Anyway, the result is a Vyt who fascinates me—he’s alone in the world, has a keen sense of humor, survives by his wits, is extremely smart—and suspicious of American presence in Lithuania.

SU: You teach in the BFA and MFA programs at Bowling Green State University. What is the literary landscape of BGSU like?

WM: Having both the BFA and MFA all wrapped up in one place is pretty cool. MFAs in our small, intensive program get teaching experience and, in fact, teach most of the sophomore-level creative writing classes. BFAs have the advantage of learning from talented, inspiring, up-and-coming writers as well as faculty. Thursday nights we get together for readings, a concoction of presentations by BFAs, MFAs, visiting writers—you name it. We get around 100 attending these each week; it’s become a kind of happening, I think, because we include everyone in the program. I know the notion of “community” gets thrown around a lot these days, but I think it’s true for us. Like most MFA programs, we have a community of writers at all stages of their careers learning from one another and for one another.

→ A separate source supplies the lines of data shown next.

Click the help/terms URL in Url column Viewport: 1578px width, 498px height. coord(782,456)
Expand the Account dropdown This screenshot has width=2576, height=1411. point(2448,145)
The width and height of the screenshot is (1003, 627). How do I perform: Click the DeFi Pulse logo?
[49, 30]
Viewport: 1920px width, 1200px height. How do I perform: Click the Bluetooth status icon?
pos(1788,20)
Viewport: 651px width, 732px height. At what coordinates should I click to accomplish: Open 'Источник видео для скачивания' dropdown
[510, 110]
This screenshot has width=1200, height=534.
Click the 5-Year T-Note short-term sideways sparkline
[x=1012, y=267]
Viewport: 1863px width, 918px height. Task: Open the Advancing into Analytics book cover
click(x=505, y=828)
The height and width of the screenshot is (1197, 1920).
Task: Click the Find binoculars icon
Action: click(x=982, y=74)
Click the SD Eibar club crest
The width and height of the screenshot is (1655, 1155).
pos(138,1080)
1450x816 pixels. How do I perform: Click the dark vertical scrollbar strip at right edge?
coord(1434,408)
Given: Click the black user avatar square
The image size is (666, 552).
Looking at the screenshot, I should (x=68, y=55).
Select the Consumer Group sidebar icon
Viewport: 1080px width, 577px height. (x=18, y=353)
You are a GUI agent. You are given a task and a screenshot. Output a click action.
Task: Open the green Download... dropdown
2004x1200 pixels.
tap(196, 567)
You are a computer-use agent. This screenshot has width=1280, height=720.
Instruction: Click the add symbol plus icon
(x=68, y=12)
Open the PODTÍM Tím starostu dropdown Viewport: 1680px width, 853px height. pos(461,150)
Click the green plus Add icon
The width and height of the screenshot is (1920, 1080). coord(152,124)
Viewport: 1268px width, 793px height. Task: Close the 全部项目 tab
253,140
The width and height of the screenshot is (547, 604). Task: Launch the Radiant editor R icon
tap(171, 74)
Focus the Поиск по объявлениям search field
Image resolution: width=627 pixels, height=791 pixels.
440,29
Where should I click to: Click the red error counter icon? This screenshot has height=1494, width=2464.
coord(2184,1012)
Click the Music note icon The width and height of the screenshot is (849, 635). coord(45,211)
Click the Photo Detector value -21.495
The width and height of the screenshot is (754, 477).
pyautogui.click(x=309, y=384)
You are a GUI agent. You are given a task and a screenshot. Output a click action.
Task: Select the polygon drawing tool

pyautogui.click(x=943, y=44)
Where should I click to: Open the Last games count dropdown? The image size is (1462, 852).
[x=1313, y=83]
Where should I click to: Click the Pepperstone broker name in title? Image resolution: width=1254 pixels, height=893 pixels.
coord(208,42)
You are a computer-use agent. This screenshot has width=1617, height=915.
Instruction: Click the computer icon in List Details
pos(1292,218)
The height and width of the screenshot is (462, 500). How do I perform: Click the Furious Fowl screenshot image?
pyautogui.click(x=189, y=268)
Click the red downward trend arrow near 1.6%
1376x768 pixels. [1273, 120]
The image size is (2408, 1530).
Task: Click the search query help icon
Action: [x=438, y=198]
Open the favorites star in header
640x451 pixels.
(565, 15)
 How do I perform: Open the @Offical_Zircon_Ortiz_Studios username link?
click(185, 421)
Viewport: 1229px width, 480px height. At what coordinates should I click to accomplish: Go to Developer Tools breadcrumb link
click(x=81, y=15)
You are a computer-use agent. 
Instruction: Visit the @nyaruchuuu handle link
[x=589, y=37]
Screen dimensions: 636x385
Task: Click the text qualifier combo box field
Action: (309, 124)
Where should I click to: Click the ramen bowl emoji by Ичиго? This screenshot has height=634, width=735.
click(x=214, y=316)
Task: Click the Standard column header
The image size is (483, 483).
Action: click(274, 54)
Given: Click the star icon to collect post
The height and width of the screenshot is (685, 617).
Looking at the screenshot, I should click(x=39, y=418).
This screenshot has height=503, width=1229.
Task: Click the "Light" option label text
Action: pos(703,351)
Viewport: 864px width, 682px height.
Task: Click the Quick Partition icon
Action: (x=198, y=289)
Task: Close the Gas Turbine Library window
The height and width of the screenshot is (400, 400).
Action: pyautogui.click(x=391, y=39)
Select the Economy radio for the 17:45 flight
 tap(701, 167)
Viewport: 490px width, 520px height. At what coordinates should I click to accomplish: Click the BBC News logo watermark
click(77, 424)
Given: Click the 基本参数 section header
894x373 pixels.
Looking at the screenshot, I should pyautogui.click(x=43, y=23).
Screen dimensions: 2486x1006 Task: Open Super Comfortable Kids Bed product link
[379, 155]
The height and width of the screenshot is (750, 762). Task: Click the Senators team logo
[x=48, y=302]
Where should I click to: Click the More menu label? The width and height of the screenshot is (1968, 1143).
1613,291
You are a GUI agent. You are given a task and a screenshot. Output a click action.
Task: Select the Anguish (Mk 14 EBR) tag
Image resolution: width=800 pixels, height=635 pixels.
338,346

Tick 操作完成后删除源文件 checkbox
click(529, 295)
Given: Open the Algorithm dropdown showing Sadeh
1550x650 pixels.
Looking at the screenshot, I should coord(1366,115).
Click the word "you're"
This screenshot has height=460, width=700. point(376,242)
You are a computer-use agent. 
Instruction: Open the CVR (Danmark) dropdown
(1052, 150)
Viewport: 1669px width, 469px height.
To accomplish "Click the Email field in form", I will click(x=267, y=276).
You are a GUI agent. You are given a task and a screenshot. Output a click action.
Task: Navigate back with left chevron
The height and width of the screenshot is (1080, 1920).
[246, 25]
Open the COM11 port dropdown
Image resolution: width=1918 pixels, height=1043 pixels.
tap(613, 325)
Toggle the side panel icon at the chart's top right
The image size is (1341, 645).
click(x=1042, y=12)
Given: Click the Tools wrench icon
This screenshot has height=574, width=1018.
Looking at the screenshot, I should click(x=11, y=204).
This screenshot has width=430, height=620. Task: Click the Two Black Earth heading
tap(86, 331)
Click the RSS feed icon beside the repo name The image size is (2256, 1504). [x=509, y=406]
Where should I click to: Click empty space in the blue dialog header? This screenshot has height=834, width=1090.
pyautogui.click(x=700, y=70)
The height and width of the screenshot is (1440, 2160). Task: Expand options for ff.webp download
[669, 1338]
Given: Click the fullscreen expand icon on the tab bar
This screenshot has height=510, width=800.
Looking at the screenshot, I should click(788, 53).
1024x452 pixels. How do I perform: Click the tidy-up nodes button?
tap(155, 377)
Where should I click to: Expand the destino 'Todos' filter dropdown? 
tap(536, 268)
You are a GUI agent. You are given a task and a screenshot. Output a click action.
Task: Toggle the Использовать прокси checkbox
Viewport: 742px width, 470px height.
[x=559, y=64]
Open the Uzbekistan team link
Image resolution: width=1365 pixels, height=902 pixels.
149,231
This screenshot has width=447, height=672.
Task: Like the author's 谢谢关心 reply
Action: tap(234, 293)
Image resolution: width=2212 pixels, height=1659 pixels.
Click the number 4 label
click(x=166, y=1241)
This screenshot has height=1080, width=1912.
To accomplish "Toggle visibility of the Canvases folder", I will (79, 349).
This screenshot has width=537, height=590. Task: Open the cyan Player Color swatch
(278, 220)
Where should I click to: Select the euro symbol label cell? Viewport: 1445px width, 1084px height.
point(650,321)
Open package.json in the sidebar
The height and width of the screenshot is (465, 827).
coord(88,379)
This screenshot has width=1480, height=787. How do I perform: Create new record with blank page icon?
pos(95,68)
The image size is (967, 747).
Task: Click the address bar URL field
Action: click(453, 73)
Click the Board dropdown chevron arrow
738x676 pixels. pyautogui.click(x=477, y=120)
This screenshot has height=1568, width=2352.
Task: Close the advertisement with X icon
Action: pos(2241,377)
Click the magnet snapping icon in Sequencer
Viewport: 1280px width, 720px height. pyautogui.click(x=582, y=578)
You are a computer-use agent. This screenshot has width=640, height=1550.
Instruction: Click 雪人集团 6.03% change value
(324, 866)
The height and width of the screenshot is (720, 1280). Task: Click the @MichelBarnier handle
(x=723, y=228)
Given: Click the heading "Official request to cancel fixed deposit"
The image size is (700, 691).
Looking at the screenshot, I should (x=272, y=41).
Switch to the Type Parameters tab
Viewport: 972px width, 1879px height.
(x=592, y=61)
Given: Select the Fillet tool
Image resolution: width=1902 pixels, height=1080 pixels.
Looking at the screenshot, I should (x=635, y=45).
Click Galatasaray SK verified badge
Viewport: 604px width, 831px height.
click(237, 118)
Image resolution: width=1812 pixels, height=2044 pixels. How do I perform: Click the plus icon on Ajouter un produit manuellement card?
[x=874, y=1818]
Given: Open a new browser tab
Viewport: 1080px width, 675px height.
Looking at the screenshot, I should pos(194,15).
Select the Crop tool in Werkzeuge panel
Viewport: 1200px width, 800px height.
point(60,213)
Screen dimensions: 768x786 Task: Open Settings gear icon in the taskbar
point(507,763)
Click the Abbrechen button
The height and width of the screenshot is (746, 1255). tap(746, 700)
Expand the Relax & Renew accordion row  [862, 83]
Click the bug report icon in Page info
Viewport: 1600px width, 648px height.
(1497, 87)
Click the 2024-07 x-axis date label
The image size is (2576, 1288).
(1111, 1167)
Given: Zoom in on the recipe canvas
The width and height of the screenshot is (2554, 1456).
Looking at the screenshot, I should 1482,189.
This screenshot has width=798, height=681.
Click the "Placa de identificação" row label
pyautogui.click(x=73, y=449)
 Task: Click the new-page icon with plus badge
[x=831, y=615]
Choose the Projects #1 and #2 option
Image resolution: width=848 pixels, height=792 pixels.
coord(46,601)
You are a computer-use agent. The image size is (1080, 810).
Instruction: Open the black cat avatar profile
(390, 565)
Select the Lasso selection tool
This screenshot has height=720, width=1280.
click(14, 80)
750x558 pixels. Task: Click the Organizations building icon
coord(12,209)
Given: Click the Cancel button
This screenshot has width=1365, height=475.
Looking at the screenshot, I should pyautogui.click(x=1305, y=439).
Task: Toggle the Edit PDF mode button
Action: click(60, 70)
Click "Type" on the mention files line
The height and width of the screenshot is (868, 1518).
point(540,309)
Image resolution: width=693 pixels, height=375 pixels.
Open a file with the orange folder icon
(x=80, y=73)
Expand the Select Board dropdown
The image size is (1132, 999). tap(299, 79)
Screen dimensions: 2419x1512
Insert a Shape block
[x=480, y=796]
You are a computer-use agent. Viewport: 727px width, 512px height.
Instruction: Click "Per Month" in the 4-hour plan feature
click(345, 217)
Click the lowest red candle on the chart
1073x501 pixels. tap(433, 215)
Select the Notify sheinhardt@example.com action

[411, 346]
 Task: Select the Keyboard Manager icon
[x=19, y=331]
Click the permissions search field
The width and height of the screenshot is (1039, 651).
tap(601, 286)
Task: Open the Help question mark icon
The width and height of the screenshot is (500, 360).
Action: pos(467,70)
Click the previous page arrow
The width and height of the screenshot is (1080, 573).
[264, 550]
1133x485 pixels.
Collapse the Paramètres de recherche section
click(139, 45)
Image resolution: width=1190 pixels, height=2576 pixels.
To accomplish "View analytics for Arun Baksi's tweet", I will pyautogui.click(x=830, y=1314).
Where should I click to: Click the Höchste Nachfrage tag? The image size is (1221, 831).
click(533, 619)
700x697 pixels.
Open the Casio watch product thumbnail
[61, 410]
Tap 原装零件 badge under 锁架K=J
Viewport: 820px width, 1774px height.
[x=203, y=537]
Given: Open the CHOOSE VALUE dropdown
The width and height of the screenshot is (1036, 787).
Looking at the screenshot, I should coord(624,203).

We tend to root for one another.

SU: What’s happening right now in the literary world that you’re excited about? Authors, presses, journals?

WM: I mentioned earlier that I try not be a wave-chaser. Seriously, it’s probably a flaw in my personality. I have started reading stories by Haruki Murakami (and in that regard, I wonder if I’m already behind the times?). Still, I’m interested in his fusion of the fantastic and real, for instance, in story like “The Second Bakery Attack.” I’ve only just started reading him but imagine myself following him a long way.

SU: What are you working on now?

WM: What’s the point of exploring lingering contemporary effects of the Cold War years on people in the east without doing the same for people in the west? So I’m working on a series of stories that explore the effects of those good old duck-and-cover days on people today in the US—the nuclear legacy. I’ve a good deal to draw on from my own experiences, but I’m also having a great time looking into history. This past summer I visited the Nevada Nuclear Test Site, a place where thousands of nuclear weapons were tested in the 1950s and 60s, long before the real aftereffects were known, resulting in nuclear test ban treaties. It was megatons more fun than the casinos in Las Vegas. Hundreds of bomb craters dotted our route through the test site. We were only permitted to exit our vehicle at certain safe, low-radiation areas and had to be sure to wear long-sleeves and long pants. At one point, I stood on the lip of a bomb crater affectionately known as the “The Sedan,” the result of an underground nuclear blast in 1962. This single crater was 330 feet deep and 1,280 feet (about a quarter of a mile) across—big enough, I’m thinking, to fill with new stories.